It’s all about the bumps. Those long, raised patterns of ridges that line the bottom of a sneaker are really the maestros of basketball’s soundscape. Watch the bottom of a shoe rubbing against the hardwood in slow motion, and you’ll see.

The sole’s ridges don’t lift and stick all at once. Rather, only a tiny part of each ridge separates from the ground at any one time. That pocket of separation glides down the ridge until it reaches the end of the sole, at which point the air outside the shoe receives a little kick. Those separation waves ripple down the ridges thousands of times per second, kicking the air rhythmically. The rate of kicks is exactly the frequency of the squeak—the faster the kicks, the higher the pitch.

That frequency depends on the shape of each ridge, which guides the waves down with a characteristic speed. “The idea of a waveguide for friction was not known,” says Gabriele Albertini, a structural engineer at the University of Nottingham in England and Djellouli’s co-lead author. To demonstrate their finding, the scientists reverse-engineered rectangular blocks of synthetic sole with distinct pitches. They were even able to play Darth Vader’s theme from Star Wars on a piece of glass. “It took us three days to rehearse,” Djellouli says. “We could have just shown it in a graph, but where’s the fun in that?”

The sneaker study falls under the larger umbrella of “bimaterial friction,” the special physics of two different materials rubbing together. The phenomenon of two different faults slipping against each other to produce an earthquake, for instance, is much like a sneaker rubbing on hardwood. Rather than the entire fault stopping and starting, ripples of separation move along it, similarly to what happens with the sneaker. The team believes its rubber setup could become an easy way to study earthquake physics in a lab.

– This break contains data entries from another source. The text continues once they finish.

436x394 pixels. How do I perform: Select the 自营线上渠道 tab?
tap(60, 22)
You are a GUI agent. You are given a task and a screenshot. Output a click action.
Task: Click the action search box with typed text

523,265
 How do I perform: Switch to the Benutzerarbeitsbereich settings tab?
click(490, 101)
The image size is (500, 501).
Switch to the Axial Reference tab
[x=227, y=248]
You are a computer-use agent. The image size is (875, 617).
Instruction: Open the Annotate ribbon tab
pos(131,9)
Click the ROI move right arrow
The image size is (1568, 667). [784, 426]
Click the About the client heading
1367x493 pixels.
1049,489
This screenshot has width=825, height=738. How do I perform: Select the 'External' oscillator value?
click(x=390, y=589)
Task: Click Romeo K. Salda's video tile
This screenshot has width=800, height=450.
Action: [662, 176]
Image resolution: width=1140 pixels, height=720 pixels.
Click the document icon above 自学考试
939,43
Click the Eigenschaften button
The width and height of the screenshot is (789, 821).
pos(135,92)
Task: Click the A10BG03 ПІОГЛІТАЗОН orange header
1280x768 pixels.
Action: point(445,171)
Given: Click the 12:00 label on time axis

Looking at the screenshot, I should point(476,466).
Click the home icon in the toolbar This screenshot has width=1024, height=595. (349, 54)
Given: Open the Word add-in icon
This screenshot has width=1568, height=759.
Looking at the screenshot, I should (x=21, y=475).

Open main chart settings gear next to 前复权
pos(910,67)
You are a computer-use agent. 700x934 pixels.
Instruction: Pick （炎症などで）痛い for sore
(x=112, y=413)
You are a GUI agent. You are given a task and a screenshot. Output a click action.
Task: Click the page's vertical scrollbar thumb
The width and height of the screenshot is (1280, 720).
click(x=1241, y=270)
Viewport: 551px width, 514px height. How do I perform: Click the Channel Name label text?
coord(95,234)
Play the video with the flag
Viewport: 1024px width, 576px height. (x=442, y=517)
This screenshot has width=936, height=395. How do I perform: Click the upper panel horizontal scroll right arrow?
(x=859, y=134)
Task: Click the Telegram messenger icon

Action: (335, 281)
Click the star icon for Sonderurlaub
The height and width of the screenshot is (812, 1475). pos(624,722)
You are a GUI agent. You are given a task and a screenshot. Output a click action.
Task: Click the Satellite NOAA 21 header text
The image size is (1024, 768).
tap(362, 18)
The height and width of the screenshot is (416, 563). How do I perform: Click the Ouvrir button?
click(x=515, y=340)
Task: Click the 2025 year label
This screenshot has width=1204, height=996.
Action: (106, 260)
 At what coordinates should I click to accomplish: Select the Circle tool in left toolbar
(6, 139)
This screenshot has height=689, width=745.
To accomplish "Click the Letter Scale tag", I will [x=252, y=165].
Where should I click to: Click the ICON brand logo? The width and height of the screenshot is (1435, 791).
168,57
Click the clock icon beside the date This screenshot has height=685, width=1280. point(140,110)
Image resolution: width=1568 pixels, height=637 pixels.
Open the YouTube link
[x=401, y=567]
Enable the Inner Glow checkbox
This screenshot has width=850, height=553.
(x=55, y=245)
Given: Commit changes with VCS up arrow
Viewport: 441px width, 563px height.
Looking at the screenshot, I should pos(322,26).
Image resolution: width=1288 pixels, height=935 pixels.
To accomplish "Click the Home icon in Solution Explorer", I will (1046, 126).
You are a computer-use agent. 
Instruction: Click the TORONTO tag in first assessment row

“This is a more advanced and technically sophisticated analysis of a problem I dipped my toe into 20 years ago,” says Martyn Shorten, a stick-slip expert at BioMechanica, a consulting firm in Oregon. “I love it!”

So next time you see NBA player Shai Gilgeous-Alexander take someone’s ankles, remember that the spectacle’s squeaky score is something to behold as well. And when you cop your favorite player’s new signature shoe, you’re buying a finely tuned musical instrument that simulates an earthquake with every step. Who knows—maybe we’re just a few years off from “signature squeaks!”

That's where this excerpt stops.